JESSE: Oh, no! (laughs) We were sat in Blade’s house…

BLADE: I think it was actually your house.

JESSE: Well, it was one of our houses. Anyway, we were sat down and Blade told me that we needed to come up with a name for the band, because we didn’t have one and our first gig was coming up.

Some of the names I came up with were Burn The Flag, Tear It Up, Burn It Down, Tear It Down. When I said that, Blade went: “That’s the name!” It was very juvenile, because of how young we were at the time, but it has stuck.

How would you describe your sound?

BLADE: We usually say it’s a fusion of blues and metal.

JESSE: In the early days, we described it as “blue metal“.

BLADE: When we first started, we had more of a bluesy rhythm with a crunchier tone, but as time’s gone on and we’ve added new people, our sound has become louder and heavier.

It started becoming more like when Jamie joined the band, because at the same time, Jesse said that he wanted to play meatier riffs, so we all decided to tune to Drop D, to compensate for his heaviness.

We play mostly metal now, but we also chuck in some blues to mix it up a bit. We deliberately calm our live sets in the middle to keep it all fresh.

JAMIE: And to let me relax!

JESSE: Yeah, Jamie’s T-shirt is literally covered in a mountain of sweat. If you pulled on it, it would stick to him.

What would you say was your approach to songwriting?

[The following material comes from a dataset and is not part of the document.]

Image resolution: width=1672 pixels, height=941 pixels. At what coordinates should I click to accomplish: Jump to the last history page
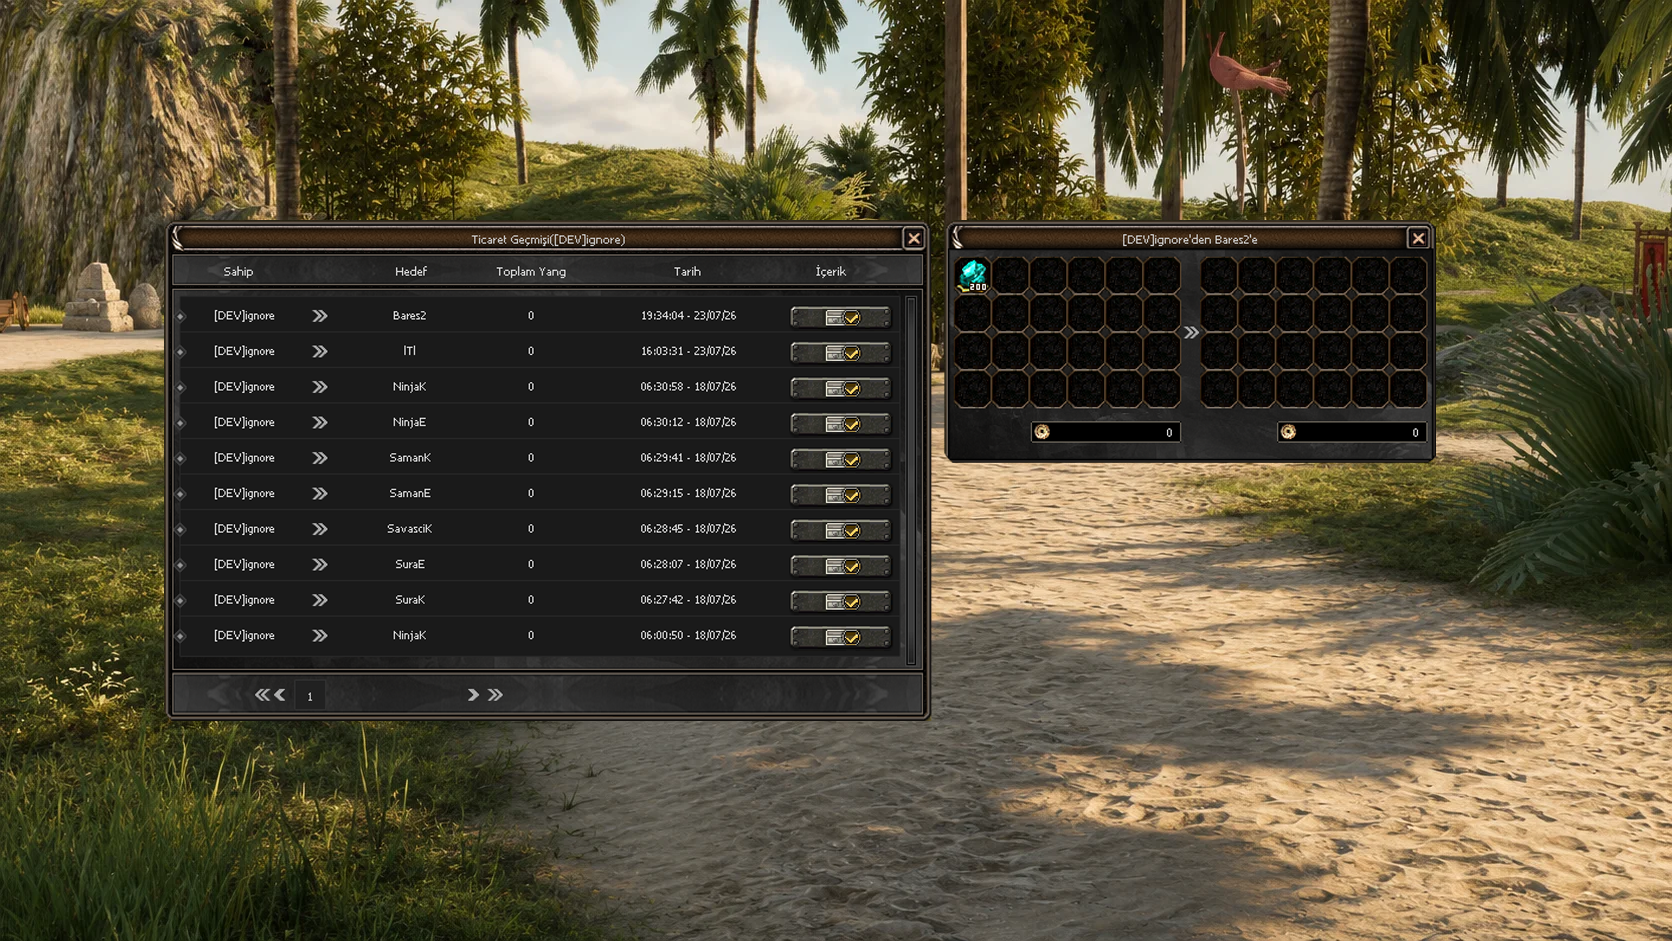[495, 695]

JESSE: I write most of the songs, sort of, so I tend to write a series of riffs, like a series of unfortunate events that sort of collapse forwards in the songs.

BLADE: Basically, we have to write a load of riffs, and we have to pick one out of all of them.

JESSE: It’s like picking a name of a hat!

BLADE: So, Jesse writes the riffs, and then me and Rhys will usually come up with some sort of chord structure to put over the top of it. I don’t write anything down, I keep them all in my head.

What are the inspirations behind the band’s lyrics?

BLADE: Girls are quite a prominent theme, I would say. (All laugh) We have to compensate for the lack of them in our lives by singing about them.

JESSE: Occasionally, we will try to write something that is more emotional and thoughtful, but then we realise that we don’t know how to do that, so then we write about things that sound like they could be.

BLADE: A couple of our recent songs have been about war, and our ideas of what people would think in a war scenario.

You’ve just played the opening set at Uttoxeter Rocks. How is the live experience for all of you?

BLADE: It varies quite a lot. We’ve played a few times at a place in Wolverhampton called the Newhampton Arts Centre. The first time, we went on relatively early and virtually nobody was there, but the second time, we were on second to last and we got a huge reception.

When you have people there, you can see them in front and enjoying the music, it helps our performance a lot.

JESSE: Yeah, that was probably one of the best gigs we have played. We played around eight, nine songs and from the second track right the way through to the encore, there was a constant moshpit in front of us.

JAMIE: Looking at that, standing on the stage, it was amazing to watch.

BLADE: When you’ve got a crowd like that, it gives you a very large buzz.

What’s planned for the near future?

JESSE: Probably head off to the pub! (All laugh)

I meant further in the future.

BLADE: At the moment, we are thinking of getting a new bassist in, so we can make the bass more rhythmic, and create more of a vibrant sound.

JAMIE: Blade’s a botched bassist.

JESSE: We did a tour of Spain and while we were there, we realised we didn’t have anyone to play bass, so after necking two bottles of Spanish wine, we passed the bass to Blade.

BLADE: Once we’ve got a bassist solidified in the band, we’ll be looking at getting an EP out, hopefully by the end of this year. Also, we’re looking at merchandising, among other things, because for a small band like us, it’s a big thing being able to get more material out to more people.

What is the band’s long-term aim?

BLADE: I think a big aim for us would be to play a huge festival or do a big tour. In all honesty, we are at the stage now where locally, we are a known band, so now, we are looking to make our name across the rest of the UK and then, looking further ahead, overseas.

JESSE: It would be an amazing feeling to be known worldwide, going on stage with everyone chanting the band’s name.